Dans Gaza affamée, des habitants se rabattent sur la viande de tortue


«La famine n’est pas seulement un risque, mais semble se développer rapidement dans presque toutes les régions de Gaza. » L’alerte, lancée par plusieurs ONG internationales, ne trouve pas d’oreilles attentives. Après depuis 18 mois de guerre dévastatrice entre Israël et le mouvement islamiste Hamas, le territoire et ses 2,4 millions d’habitants se trouvent dans une situation humanitaire critique. Depuis le 2 mars, Israël bloque toute livraison humanitaire, accusant le Hamas de détourner l’aide. Le mouvement palestinien dément, accusant en retour Israël d’utiliser « la famine comme arme de guerre ».

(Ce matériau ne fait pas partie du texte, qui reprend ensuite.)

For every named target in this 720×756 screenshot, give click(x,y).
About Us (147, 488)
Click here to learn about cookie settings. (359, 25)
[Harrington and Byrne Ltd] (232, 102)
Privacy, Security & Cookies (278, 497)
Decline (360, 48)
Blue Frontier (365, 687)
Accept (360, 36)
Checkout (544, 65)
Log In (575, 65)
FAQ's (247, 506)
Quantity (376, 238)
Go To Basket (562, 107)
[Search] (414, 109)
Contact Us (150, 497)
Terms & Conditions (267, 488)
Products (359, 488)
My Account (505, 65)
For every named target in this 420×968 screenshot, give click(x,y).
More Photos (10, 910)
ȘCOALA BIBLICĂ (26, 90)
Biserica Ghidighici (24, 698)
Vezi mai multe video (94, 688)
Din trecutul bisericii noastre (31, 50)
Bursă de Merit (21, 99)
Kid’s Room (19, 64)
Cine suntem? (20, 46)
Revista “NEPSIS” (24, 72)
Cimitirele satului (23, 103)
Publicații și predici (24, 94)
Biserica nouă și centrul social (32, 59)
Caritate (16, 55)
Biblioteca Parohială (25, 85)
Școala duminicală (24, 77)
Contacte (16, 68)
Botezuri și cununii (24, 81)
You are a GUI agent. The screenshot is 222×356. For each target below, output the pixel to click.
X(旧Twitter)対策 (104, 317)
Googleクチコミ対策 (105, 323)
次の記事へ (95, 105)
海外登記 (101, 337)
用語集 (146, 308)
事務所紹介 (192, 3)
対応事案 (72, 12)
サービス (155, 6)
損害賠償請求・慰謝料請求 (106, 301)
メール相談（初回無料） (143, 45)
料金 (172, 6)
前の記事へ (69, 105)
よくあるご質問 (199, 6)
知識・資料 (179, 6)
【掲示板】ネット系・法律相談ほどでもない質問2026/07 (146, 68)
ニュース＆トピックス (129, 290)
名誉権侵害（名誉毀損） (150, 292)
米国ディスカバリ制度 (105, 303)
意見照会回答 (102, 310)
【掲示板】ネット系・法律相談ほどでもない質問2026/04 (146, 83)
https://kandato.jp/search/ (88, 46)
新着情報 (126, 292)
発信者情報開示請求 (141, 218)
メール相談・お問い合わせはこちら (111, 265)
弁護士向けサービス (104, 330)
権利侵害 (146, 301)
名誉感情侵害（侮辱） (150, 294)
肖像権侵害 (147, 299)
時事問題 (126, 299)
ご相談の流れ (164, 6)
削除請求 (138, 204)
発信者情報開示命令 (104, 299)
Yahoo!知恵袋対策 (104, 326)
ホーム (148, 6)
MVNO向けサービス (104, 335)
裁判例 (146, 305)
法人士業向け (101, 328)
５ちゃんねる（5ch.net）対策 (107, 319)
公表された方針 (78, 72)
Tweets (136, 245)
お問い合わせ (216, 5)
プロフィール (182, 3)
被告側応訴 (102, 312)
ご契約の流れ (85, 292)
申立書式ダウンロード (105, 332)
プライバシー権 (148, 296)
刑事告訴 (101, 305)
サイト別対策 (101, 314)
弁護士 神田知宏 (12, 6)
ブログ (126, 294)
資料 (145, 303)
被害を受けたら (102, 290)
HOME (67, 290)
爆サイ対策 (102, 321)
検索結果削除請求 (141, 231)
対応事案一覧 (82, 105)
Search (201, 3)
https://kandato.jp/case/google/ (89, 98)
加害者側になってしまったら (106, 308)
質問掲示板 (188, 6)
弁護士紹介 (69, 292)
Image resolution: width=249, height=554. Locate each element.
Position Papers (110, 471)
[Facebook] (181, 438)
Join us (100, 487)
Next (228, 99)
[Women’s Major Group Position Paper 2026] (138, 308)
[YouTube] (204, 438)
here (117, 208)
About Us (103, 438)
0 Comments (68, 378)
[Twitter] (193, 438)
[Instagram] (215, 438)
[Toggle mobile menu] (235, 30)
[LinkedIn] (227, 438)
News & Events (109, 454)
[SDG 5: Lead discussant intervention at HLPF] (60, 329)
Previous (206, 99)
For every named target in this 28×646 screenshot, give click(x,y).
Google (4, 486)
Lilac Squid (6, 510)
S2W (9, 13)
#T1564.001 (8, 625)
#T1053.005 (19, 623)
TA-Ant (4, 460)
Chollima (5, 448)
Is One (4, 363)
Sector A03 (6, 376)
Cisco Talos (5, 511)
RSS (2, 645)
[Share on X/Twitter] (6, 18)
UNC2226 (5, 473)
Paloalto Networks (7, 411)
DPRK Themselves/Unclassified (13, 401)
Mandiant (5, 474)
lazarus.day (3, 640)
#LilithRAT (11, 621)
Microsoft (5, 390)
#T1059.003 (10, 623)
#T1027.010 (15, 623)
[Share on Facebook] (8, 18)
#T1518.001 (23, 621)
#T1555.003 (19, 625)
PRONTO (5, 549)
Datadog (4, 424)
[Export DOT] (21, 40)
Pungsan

Poussés par la faim, certains habitants se tournent vers la consommation de tortues. Une fois la carapace retirée, la viande est découpée, bouillie, puis mélangée avec quelques bouts de poivrons. « Les enfants étaient réticents, on leur a dit que c’était aussi délicieux que du veau », explique Majida Qanan, un œil veillant sur les morceaux de viande rouge mitonnant sur un feu de bois. « Certains en ont mangé, d’autres pas ».

« Pas de viande », prix des légumes « astronomique »

Faute de mieux, c’est la troisième fois que cette Palestinienne de 61 ans prépare un repas à base de tortue pour sa famille déplacée, qui vit aujourd’hui sous une tente à Khan Younès, dans le sud de la bande de Gaza. « Il n’y a aucun point de passage ouvert et il n’y a rien sur le marché », reprend Majida Qanan. « J’achète deux petits sacs (de légumes) pour 80 shekels (19 euros), et il n’y a pas de viande », témoigne-t-elle.

Alors, même si ce sont des espèces protégées à l’échelle internationale, les tortues marines capturées dans les filets des pêcheurs font l’affaire. Pour nettoyer la viande, Majida Qanan la mélange avec de la farine et du vinaigre. Puis elle la rince, la fait bouillir dans une vieille marmite cabossée avant de la faire revenir en l’assaisonnant d’oignons, tomates et poivrons.

« On n’aurait jamais cru qu’on mangerait de la tortue », confie son cousin Abdul Halim Qanan, pêcheur. « Quand la guerre a commencé, on n’avait pas de nourriture et c’est tout ce qu’on avait en guise de protéines. Il n’y avait pas viande, les prix des légumes étaient astronomiques. Personne ne pouvait se les permettre ».

Selon le Bureau des Affaires humanitaires de l’ONU (Ocha), la bande de Gaza est aujourd’hui probablement plongée dans « la pire » situation humanitaire depuis le début de la guerre déclenchée le 7 octobre 2023 suite à une attaque sans précédent du Hamas contre Israël. En juin dernier, les acteurs du secteur humanitaire avaient évoqué des Palestiniens si démunis qu’ils en étaient parfois réduits à se nourrir d’aliments pour animaux ou d’herbe, et à boire des eaux usées.